-- EXCERPTED TEXT follows --

A sensor cable 160 may include a distal end 161 and a proximal end 162. The proximal end 162 of the sensor cable 160 may be coupled to the adapter 166 and may be configured to extend distally through the third lumen 139 and further through a lumen 145 of the delivery needle 140. In some cases, a stylet 163 may be configured to house the sensor cable 160. In some cases, the stylet 163, and thus the sensor cable 160 may be coupled to the adapter 166 such that when the adapter 166 is uncoupled from the outlet 172 of the first portion 135 of the handle 130, the stylet 163 including the sensor cable 160 is withdrawn (e.g., retracted) proximally from the lumen 145 of the delivery needle 140 and the third lumen 139 of the handle 130. In some cases, the sensor cable 160 may be a retractable sensor cable. A sensor 165 may be positioned at the distal end 161 of the sensor cable 160, such that when the stylet 163 including the sensor cable 160 extends through the lumen 145 of the delivery needle 140, the sensor 165 may be positioned within the lumen 145 near the distal end 141 of the delivery needle 140. In some cases, the sensor 165 may be held in position using a medical grade epoxy. In some cases, the sensor 165 may be held in position via a friction or interference fit. In some cases, the sensor 165 may be position sensor, such as an electromagnetic sensor or an optical sensor. In some cases, the sensor 65 may be an anisotropic-magneto-resistive sensing element, a giant-magneto-resistive element, a tunneling-magneto-resistive sensing element, a colossal-magneto-resistive sensing element, an extraordinary-magneto-resistive sensing element, an inductive sensor, a planar coil sensor, a fluxgate, a Hall-effect sensing element, a spin hall sensing element, a giant-magneto impedance sensor, a magnetic gradiometer, or the like. The sensor 165 may enable a position and/or an orientation of a distal end 141 of the delivery needle 140 to be tracked. In some cases, the sensor 165 may facilitate tracking of a position and/or an orientation of the distal end 141 of the delivery needle 140 relative to an ultrasound imaging plane such that the position and/or the orientation of the delivery needle 140 may be displayed in an imaging plane, although this is not shown.

-- EXCERPTED TEXT concluded --
-- PROVIDED DATA follows --

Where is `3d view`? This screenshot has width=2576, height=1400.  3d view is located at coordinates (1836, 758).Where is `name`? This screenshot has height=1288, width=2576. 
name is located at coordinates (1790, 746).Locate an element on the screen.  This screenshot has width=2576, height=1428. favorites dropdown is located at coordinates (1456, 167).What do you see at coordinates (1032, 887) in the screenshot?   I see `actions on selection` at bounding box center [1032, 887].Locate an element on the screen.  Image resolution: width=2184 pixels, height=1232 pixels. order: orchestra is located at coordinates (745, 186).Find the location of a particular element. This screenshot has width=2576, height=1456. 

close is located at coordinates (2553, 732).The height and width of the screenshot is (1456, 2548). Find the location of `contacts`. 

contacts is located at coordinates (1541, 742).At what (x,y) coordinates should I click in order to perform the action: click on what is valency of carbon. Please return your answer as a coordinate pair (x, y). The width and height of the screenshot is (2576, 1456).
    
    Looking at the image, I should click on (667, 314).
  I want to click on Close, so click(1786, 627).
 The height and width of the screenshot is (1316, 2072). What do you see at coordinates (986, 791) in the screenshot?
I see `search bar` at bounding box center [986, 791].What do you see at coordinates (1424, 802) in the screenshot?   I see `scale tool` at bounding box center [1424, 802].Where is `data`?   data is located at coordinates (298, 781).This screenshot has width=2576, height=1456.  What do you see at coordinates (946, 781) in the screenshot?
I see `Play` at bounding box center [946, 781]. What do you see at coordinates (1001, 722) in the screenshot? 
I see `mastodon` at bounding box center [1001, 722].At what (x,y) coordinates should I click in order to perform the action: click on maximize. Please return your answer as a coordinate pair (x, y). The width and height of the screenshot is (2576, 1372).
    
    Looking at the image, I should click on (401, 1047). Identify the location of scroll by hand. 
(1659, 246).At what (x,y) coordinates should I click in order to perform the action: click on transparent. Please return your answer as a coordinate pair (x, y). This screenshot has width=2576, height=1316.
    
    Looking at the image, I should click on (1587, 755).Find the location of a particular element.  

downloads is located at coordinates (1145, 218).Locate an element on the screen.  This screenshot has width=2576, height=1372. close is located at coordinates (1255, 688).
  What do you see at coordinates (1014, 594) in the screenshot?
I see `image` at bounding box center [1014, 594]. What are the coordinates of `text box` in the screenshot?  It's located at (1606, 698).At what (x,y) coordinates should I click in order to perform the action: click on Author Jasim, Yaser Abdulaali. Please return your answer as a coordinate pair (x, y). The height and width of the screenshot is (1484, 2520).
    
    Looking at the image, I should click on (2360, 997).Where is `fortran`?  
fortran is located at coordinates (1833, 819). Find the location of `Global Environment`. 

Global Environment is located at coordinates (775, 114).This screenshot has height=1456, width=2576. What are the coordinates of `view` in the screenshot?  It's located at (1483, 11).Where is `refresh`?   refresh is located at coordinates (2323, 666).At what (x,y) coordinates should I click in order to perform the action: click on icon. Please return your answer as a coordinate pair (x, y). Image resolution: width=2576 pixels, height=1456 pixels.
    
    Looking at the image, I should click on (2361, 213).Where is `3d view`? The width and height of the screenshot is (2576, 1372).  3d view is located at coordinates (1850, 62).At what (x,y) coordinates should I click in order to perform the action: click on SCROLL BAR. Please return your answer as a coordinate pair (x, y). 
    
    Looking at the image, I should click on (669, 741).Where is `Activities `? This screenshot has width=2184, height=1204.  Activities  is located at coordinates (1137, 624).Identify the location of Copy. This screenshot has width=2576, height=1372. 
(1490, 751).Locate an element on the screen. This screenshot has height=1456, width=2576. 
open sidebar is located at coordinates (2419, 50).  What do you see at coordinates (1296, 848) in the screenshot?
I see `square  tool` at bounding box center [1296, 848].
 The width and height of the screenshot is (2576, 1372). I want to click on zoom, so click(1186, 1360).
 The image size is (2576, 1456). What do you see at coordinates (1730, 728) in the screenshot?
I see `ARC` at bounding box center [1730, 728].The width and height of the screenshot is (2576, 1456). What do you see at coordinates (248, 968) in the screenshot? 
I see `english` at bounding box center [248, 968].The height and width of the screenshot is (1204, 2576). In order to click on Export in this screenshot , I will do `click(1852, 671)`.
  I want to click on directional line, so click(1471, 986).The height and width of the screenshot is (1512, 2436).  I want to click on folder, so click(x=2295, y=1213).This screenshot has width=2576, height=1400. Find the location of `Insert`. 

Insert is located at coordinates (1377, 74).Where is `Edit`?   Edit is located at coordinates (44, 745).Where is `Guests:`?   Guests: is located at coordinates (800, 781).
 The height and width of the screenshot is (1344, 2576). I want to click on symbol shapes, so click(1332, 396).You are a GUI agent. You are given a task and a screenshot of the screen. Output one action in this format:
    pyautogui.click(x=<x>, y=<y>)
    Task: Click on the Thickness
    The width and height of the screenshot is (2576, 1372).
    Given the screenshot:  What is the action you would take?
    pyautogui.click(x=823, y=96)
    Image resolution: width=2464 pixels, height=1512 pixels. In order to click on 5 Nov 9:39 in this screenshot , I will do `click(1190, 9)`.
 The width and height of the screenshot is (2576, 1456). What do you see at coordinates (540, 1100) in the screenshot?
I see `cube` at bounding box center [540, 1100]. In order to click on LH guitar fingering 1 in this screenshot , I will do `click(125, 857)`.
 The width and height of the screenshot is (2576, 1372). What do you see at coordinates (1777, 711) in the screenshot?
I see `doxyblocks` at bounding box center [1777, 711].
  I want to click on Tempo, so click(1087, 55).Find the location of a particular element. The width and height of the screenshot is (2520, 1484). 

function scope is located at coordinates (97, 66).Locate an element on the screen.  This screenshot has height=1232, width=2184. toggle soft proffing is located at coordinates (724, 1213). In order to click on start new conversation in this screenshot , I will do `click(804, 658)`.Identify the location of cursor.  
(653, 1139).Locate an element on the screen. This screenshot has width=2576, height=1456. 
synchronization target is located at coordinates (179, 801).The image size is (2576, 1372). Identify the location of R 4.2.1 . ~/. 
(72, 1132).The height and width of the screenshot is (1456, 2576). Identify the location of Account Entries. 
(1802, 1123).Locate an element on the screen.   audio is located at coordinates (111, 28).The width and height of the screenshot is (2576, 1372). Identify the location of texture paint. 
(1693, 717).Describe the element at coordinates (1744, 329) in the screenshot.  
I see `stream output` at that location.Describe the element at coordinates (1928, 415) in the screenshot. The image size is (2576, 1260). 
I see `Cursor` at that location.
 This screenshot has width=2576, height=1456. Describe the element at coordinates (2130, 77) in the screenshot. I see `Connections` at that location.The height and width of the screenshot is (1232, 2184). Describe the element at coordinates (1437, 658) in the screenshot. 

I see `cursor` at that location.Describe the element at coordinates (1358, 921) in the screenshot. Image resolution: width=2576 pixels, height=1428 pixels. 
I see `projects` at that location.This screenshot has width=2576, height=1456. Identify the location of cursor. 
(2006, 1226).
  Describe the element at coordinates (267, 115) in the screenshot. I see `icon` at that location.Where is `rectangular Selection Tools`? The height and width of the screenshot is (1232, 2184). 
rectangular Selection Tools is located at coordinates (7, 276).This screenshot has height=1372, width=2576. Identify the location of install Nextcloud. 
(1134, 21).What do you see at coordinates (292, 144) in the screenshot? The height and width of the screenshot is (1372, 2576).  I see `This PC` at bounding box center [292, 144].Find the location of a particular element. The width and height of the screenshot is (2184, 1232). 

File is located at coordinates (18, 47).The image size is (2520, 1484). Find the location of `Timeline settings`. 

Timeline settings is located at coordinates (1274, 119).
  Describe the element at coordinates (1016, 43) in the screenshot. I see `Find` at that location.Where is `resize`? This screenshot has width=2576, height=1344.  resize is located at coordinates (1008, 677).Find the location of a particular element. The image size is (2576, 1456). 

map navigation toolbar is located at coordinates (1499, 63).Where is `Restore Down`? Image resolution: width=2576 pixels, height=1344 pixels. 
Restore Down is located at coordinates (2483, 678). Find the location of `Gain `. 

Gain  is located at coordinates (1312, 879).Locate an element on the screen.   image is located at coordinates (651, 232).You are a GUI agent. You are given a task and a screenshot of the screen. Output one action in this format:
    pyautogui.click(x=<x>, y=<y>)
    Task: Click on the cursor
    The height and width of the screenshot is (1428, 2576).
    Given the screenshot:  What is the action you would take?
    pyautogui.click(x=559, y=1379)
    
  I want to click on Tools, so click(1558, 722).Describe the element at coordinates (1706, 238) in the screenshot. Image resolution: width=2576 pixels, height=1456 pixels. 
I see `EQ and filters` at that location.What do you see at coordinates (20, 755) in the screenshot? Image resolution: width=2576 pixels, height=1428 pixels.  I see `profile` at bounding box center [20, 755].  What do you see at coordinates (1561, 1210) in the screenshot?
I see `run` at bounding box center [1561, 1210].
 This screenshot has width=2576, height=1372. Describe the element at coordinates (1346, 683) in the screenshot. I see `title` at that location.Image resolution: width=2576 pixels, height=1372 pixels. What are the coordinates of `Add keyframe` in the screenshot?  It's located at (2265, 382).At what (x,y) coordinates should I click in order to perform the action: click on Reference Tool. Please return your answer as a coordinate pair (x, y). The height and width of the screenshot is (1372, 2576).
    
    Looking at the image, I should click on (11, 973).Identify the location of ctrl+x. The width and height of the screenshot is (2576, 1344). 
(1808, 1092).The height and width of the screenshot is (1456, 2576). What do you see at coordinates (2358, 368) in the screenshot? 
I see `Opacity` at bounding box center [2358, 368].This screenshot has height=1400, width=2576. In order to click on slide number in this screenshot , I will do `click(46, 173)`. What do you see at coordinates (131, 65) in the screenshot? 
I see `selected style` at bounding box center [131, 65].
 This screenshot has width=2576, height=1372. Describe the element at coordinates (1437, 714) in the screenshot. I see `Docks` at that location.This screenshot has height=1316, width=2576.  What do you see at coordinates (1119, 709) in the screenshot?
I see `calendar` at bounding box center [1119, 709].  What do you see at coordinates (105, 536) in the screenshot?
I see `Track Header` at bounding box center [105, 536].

-- PROVIDED DATA concluded --

TASK ITEM: Reproduce the entire passage above on the sensor cable and delivery needle, word for word.

ANSWER TO THE PROBLEM:
A sensor cable 160 may include a distal end 161 and a proximal end 162. The proximal end 162 of the sensor cable 160 may be coupled to the adapter 166 and may be configured to extend distally through the third lumen 139 and further through a lumen 145 of the delivery needle 140. In some cases, a stylet 163 may be configured to house the sensor cable 160. In some cases, the stylet 163, and thus the sensor cable 160 may be coupled to the adapter 166 such that when the adapter 166 is uncoupled from the outlet 172 of the first portion 135 of the handle 130, the stylet 163 including the sensor cable 160 is withdrawn (e.g., retracted) proximally from the lumen 145 of the delivery needle 140 and the third lumen 139 of the handle 130. In some cases, the sensor cable 160 may be a retractable sensor cable. A sensor 165 may be positioned at the distal end 161 of the sensor cable 160, such that when the stylet 163 including the sensor cable 160 extends through the lumen 145 of the delivery needle 140, the sensor 165 may be positioned within the lumen 145 near the distal end 141 of the delivery needle 140. In some cases, the sensor 165 may be held in position using a medical grade epoxy. In some cases, the sensor 165 may be held in position via a friction or interference fit. In some cases, the sensor 165 may be position sensor, such as an electromagnetic sensor or an optical sensor. In some cases, the sensor 65 may be an anisotropic-magneto-resistive sensing element, a giant-magneto-resistive element, a tunneling-magneto-resistive sensing element, a colossal-magneto-resistive sensing element, an extraordinary-magneto-resistive sensing element, an inductive sensor, a planar coil sensor, a fluxgate, a Hall-effect sensing element, a spin hall sensing element, a giant-magneto impedance sensor, a magnetic gradiometer, or the like. The sensor 165 may enable a position and/or an orientation of a distal end 141 of the delivery needle 140 to be tracked. In some cases, the sensor 165 may facilitate tracking of a position and/or an orientation of the distal end 141 of the delivery needle 140 relative to an ultrasound imaging plane such that the position and/or the orientation of the delivery needle 140 may be displayed in an imaging plane, although this is not shown.